● SELECTED PASSAGE:
──────
Nope. Just one of the innumerable squirrels that populate our yard ... or perhaps a tiger that existed only in the fertile imagination of a toddler. I guess we’ll never know.
At 2 years old, Sam is my flight-of-fancy child. Tigers in the front yard, castles in the backyard, toy car racetracks in the lids of storage containers ... everything seems to be a little more than meets the eye. I look at the speculative look in his blue eyes sometimes and think, “What on Earth is he seeing?”
Jim, while capable of quite a bit of imagination while playing or reading, seems more pragmatic when it comes to daily life. I see him looking at his brother out of the corner of his eye sometimes himself, with a speaking glance that says, “What the HECK are you talking about?”
I was the same way as a child, so I’m getting a kick out of it. Imagination can be a wonderful thing ... and with it, I figure he’ll never be bored.
But sometimes, imagination can be a scary thing, too.
My parents recently brought out a long-forgotten Christmas present for the boys, something that had fallen behind the tree and been passed up on Christmas Eve: one of those motorized little hamster-like critters that runs around on circles on the floor.
Placed in our dining room, it scurried around under battery power, bumping into furniture, startling a giggle out of Jim ...
──────
● REQUESTS:
- A) Retype the passage about the boys' imagination word for word, beginning at the words "At 2 years old, Sam" and stopping after the words "never be bored.".
- B) In the passage about the boys' imagination, how old is Sam?
- C) Carry on the passage about the boys' imagination from the point where it stops.

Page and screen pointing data
──────
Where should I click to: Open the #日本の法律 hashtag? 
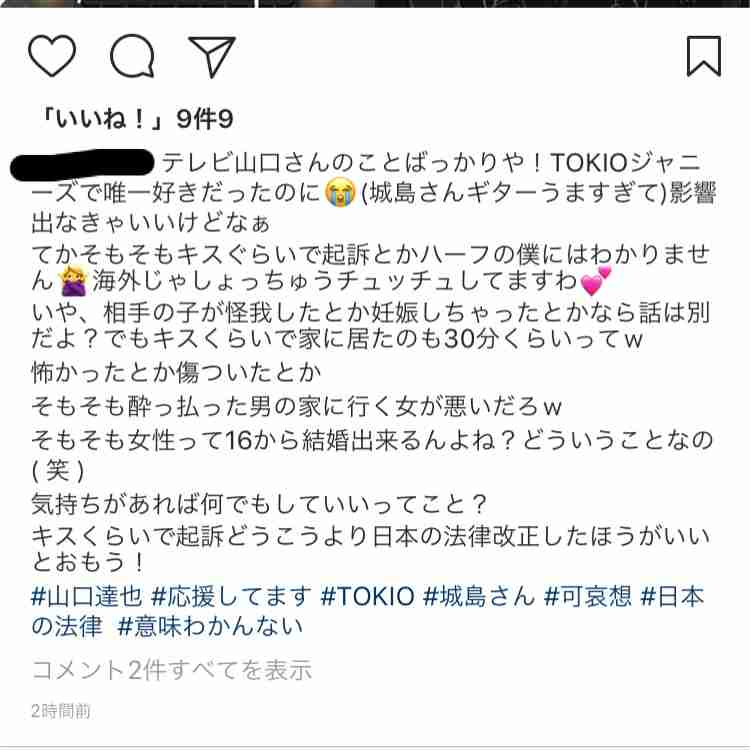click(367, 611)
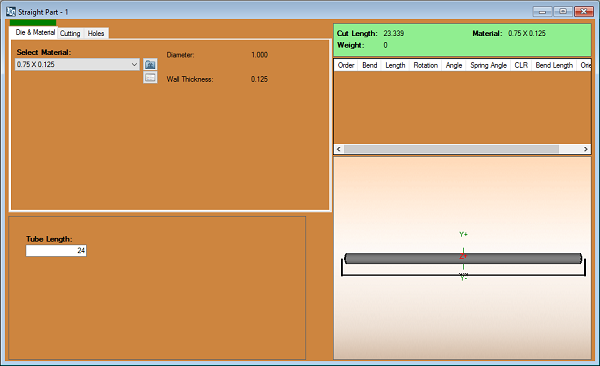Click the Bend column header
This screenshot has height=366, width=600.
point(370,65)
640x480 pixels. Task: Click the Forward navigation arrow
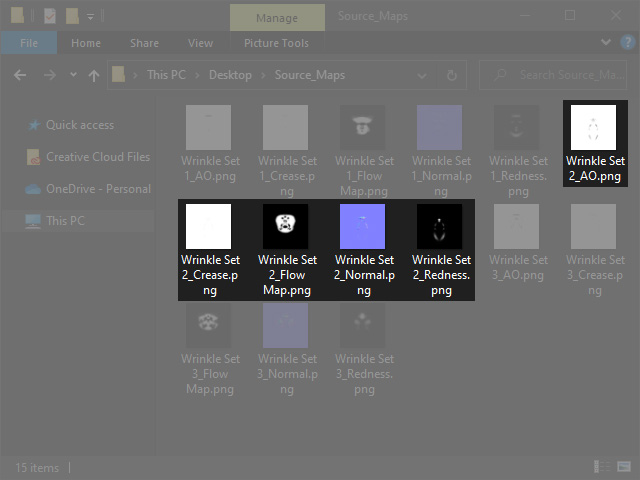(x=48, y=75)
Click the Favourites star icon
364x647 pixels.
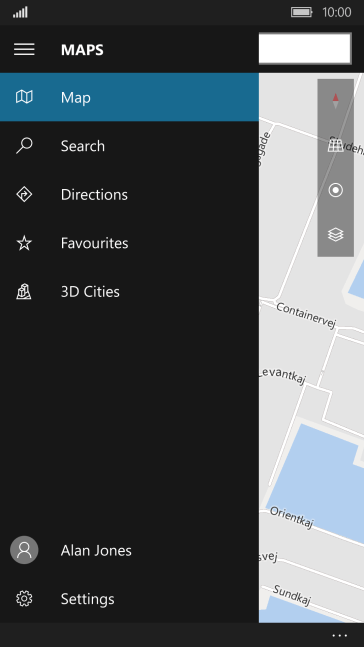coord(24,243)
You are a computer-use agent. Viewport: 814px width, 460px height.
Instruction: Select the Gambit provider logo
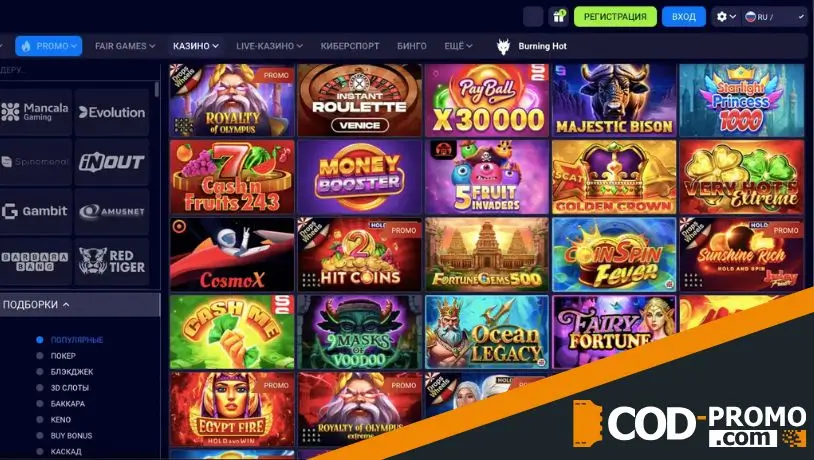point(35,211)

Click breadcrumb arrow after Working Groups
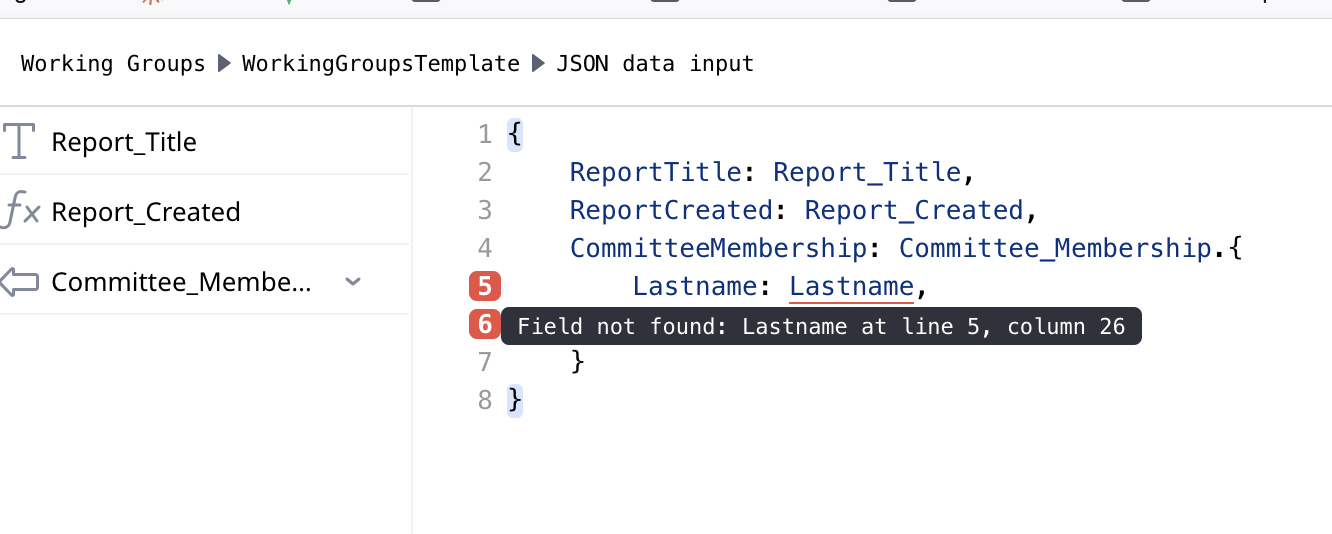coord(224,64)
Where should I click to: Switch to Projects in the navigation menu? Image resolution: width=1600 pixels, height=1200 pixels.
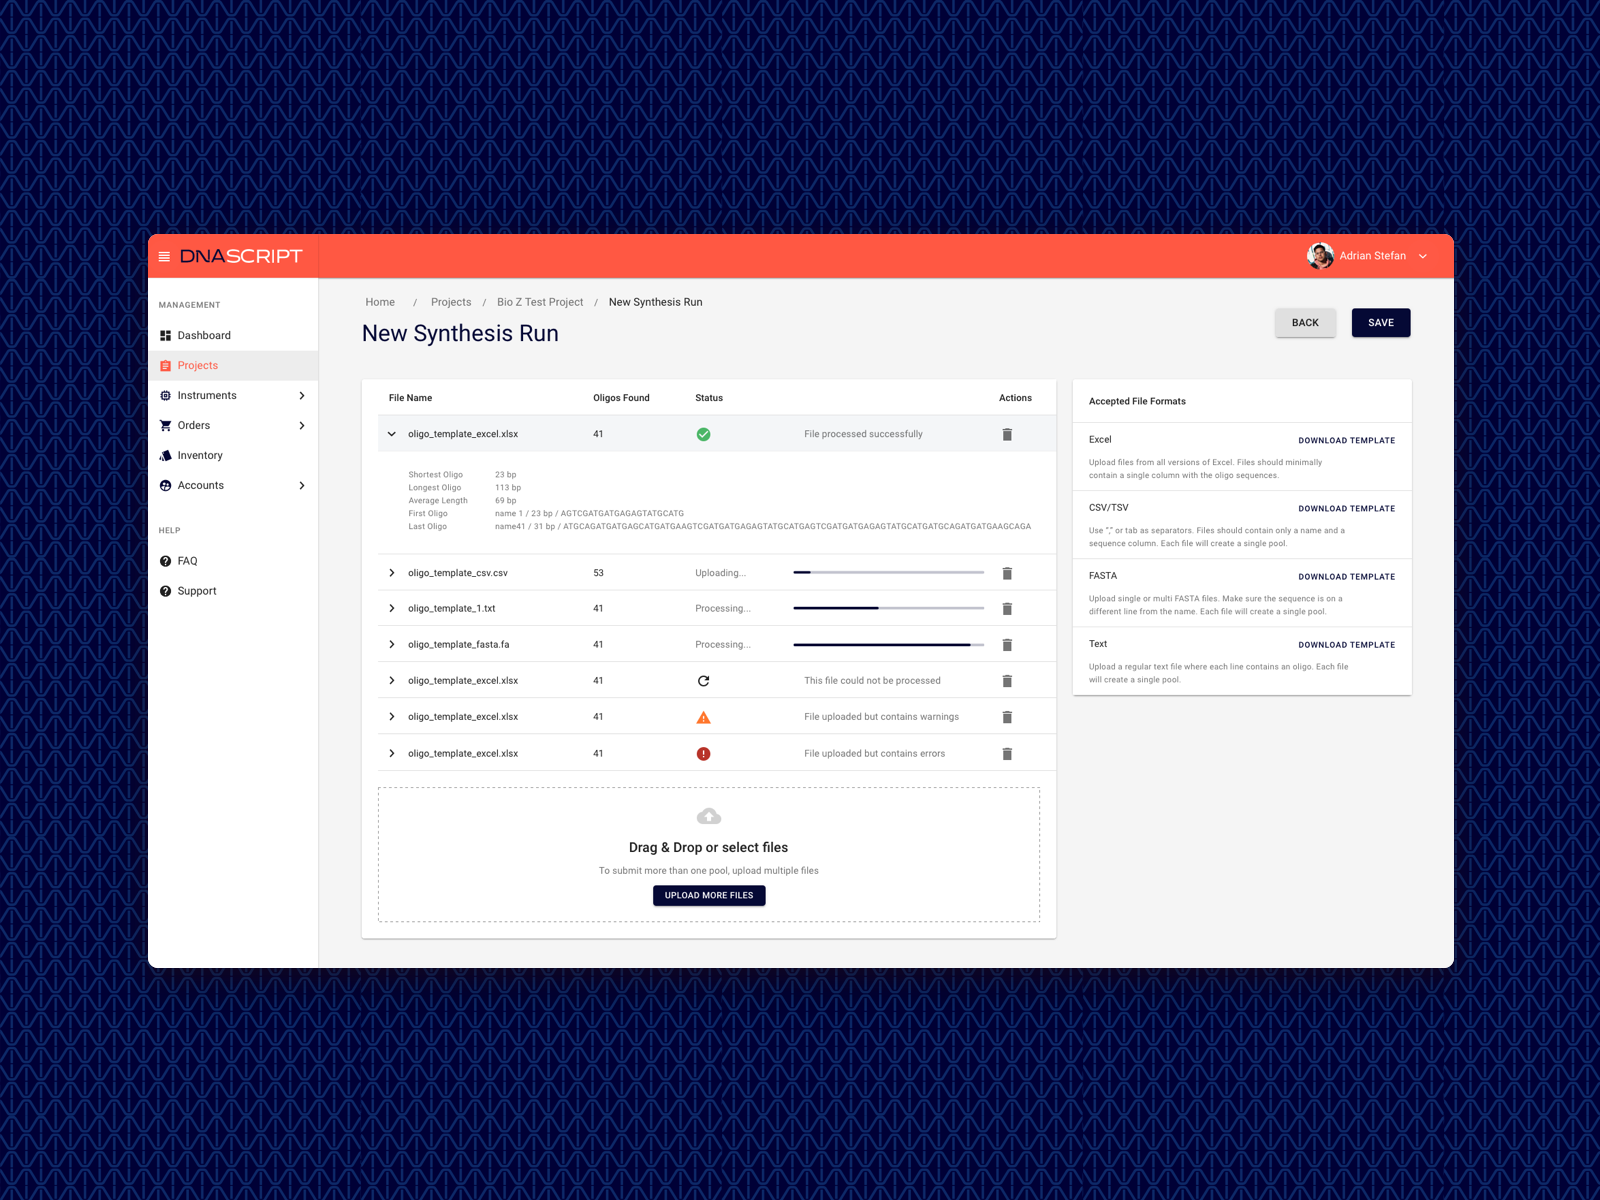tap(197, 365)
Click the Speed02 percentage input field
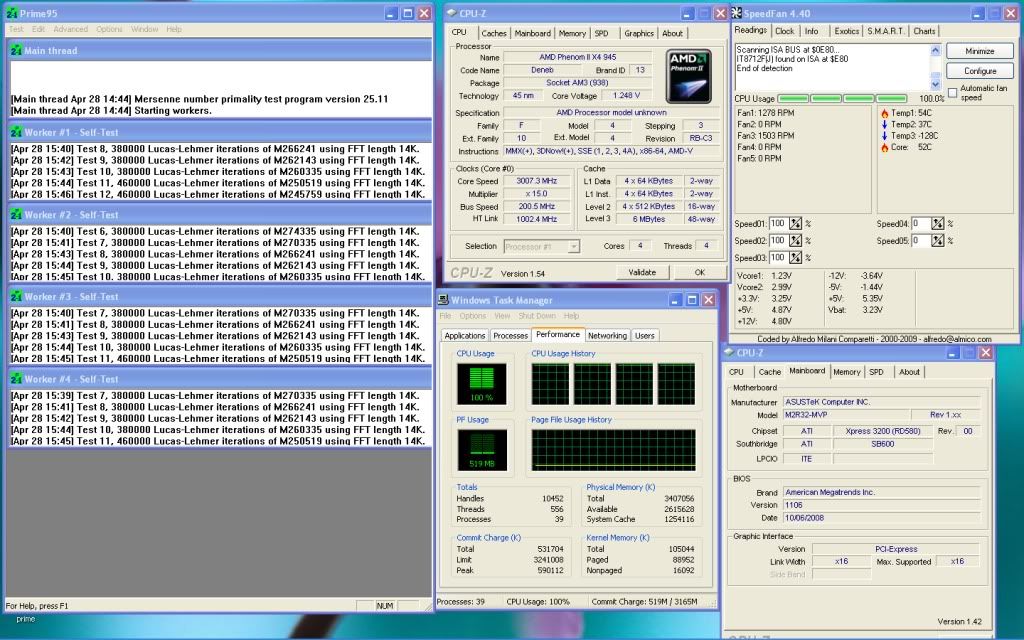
──────
● EXPECTED ANSWERS:
- A)
At 2 years old, Sam is my flight-of-fancy child. Tigers in the front yard, castles in the backyard, toy car racetracks in the lids of storage containers ... everything seems to be a little more than meets the eye. I look at the speculative look in his blue eyes sometimes and think, “What on Earth is he seeing?”
Jim, while capable of quite a bit of imagination while playing or reading, seems more pragmatic when it comes to daily life. I see him looking at his brother out of the corner of his eye sometimes himself, with a speaking glance that says, “What the HECK are you talking about?”
I was the same way as a child, so I’m getting a kick out of it. Imagination can be a wonderful thing ... and with it, I figure he’ll never be bored.

- B) Sam is 2 years old.

- C)
... and completely scaring the daylights out of Sam.
He ran to his grandmother, climbing up in her arms with a cry of terror ... then abandoning her to run to Daddy, the tallest person in the house and thus further away from The Hamster-Thing of Horror. He was so scared he was shaking. I hastened to turn the toy off and get it out of sight.
All that, from a toy hamster? From the child who has never met the real critter he’s afraid of, from real hamsters to giant dogs? The child who begged to go on all the big-kid rides at every amusement park and carnival we attended this summer?
What image did his imagination provide when he looked at that toy critter? I may never know. It’s up on a top shelf now — well out of toddler eyeshot — for a good long time. Maybe we’re try it again someday, when the line between toddler imagination and reality is just a little bit wider.
For now, we’ll stick with imaginary tigers.